Un affaiblissement depuis 2013

Les partenaires sociaux se sont par la suite montrés dans l’incapacité d’aboutir à des accords ambitieux dans les domaines importants sur lesquels ils ont été sollicités par le gouvernement. Ainsi, appelés en 2013 à négocier pour réformer la formation professionnelle et en accroître la performance, considérée comme insuffisante par de nombreux observateurs et spécialistes, les négociateurs ont abouti à l’ANI du 14 décembre 2013 (signé par CFDT, FO, CGC et CFTC côté salariés et MEDEF et UPA côté employeurs) considéré pour le moins comme très limité. Le contenu de cet ANI fut cependant transposé dans le code du travail par la loi du 5 mars 2014. Appelés par ailleurs à négocier sur le dialogue social et la réforme des Institutions représentatives du personnel (IRP) en 2014, les partenaires sociaux ont abouti à un constat d’échec en janvier 2015 et la loi Rebsamen du 17 août 2015 « relative au dialogue social et à l’emploi » n’a donc pas été basée sur leurs préconisations.

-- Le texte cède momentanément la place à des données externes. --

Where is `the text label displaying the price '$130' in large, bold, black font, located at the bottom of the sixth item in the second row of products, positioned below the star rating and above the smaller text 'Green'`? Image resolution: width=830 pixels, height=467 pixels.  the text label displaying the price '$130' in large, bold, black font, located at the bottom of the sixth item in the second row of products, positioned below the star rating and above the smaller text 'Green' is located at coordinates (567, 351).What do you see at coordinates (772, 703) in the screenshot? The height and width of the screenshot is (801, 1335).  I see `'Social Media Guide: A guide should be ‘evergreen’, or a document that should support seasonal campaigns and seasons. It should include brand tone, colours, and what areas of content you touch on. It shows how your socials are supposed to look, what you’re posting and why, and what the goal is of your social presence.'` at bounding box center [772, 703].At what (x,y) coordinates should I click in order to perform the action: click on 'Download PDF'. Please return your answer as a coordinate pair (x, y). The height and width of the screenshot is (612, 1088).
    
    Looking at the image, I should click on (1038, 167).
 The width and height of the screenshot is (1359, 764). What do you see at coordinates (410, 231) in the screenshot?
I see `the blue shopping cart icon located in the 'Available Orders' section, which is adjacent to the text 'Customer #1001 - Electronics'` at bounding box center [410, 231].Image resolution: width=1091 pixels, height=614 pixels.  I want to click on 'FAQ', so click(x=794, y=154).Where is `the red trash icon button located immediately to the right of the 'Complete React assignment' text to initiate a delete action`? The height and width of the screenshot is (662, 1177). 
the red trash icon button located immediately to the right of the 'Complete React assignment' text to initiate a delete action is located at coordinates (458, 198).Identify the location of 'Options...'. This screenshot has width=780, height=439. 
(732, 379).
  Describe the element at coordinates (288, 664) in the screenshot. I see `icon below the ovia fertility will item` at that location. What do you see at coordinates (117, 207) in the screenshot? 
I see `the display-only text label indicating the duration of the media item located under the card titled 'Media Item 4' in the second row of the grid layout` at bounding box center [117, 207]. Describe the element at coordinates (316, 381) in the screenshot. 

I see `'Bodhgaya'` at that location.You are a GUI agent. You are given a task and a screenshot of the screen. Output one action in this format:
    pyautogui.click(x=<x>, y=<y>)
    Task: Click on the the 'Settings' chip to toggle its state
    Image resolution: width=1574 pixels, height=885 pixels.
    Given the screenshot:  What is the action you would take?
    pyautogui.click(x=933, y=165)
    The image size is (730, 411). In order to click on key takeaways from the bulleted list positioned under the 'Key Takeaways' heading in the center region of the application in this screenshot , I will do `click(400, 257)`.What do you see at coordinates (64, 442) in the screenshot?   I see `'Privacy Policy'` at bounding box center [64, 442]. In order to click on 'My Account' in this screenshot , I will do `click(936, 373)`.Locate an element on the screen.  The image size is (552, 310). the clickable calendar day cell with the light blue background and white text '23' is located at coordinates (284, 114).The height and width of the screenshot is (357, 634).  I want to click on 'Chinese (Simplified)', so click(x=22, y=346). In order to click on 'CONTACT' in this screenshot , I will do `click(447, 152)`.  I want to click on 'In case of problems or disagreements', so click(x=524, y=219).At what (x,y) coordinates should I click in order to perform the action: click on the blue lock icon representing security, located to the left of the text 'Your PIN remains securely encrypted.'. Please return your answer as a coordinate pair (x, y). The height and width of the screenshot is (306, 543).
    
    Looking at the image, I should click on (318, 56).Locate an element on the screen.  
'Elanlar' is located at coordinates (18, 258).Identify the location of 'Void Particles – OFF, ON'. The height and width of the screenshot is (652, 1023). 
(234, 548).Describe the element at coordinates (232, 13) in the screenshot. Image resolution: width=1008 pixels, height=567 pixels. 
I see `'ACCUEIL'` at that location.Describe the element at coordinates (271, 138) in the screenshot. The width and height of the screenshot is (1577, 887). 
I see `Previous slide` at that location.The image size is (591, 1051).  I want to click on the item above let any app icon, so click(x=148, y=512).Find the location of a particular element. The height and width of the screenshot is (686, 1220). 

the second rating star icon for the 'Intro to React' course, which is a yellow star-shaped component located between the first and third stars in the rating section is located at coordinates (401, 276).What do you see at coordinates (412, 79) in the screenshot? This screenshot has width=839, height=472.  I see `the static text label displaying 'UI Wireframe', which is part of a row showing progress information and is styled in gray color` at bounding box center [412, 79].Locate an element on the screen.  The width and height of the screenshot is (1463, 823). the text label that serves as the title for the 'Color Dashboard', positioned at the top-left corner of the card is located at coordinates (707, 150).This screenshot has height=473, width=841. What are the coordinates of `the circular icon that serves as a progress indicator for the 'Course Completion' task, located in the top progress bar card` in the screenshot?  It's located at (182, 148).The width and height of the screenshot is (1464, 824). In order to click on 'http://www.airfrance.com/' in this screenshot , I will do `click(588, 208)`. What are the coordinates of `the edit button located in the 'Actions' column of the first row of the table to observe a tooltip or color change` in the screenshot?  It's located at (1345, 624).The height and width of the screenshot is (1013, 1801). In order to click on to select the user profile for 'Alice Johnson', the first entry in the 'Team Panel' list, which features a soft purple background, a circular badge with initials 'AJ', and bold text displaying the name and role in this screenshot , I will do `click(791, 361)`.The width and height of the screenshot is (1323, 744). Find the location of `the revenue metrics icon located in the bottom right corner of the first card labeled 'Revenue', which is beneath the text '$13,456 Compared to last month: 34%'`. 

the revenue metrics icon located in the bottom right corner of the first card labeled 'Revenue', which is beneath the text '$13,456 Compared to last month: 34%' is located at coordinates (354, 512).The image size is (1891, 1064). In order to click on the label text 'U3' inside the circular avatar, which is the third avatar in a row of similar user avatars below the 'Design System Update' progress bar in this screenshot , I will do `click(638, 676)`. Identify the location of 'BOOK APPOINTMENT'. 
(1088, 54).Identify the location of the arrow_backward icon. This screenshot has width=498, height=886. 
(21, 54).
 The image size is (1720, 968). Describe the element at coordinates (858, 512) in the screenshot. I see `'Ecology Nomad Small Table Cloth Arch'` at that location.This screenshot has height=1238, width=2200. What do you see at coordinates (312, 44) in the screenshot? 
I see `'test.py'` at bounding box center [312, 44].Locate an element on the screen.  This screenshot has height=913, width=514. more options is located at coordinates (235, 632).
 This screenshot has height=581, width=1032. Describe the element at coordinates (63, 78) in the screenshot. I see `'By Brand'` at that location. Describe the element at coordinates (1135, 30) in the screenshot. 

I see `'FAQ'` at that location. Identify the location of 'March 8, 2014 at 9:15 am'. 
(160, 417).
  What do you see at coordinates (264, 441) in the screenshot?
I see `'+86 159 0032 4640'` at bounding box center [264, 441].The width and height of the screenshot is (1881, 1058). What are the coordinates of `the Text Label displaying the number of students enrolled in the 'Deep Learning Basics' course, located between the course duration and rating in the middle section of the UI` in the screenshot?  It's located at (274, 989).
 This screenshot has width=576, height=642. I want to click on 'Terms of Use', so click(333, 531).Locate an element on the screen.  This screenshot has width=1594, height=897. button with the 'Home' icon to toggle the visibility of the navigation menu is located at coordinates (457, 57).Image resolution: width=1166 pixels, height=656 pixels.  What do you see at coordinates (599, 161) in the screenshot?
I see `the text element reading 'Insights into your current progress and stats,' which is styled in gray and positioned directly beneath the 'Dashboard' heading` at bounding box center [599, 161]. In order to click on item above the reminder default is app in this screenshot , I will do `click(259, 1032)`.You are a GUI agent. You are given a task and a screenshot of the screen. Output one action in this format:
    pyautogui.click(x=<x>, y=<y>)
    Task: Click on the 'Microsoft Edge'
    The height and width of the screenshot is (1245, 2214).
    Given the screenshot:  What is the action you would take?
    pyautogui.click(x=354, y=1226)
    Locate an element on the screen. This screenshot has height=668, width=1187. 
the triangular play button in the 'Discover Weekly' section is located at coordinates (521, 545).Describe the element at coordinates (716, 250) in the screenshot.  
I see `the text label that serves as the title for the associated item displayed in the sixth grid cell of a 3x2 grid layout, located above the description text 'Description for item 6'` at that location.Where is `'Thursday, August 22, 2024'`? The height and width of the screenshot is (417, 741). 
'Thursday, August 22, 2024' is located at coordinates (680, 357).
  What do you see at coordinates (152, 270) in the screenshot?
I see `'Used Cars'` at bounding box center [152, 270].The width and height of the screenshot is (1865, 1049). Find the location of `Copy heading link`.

Suite à cela, la CGT, encore à l’époque le plus important syndicat de salariés en France, a refusé de participer aux grandes conférences sociales. C’est donc sans la base d’un ANI ni même de préconisations des partenaires sociaux qu’a été conçue la loi El Kohmri du 8 août 2016. Par la suite, le gouvernement issu des élections de 2017 n’a pas cherché réellement à s’appuyer sur des préconisations des partenaires sociaux pour élaborer les textes des Ordonnances du 17 janvier 2017 et de la loi Pénicaud du 29 mars 2018.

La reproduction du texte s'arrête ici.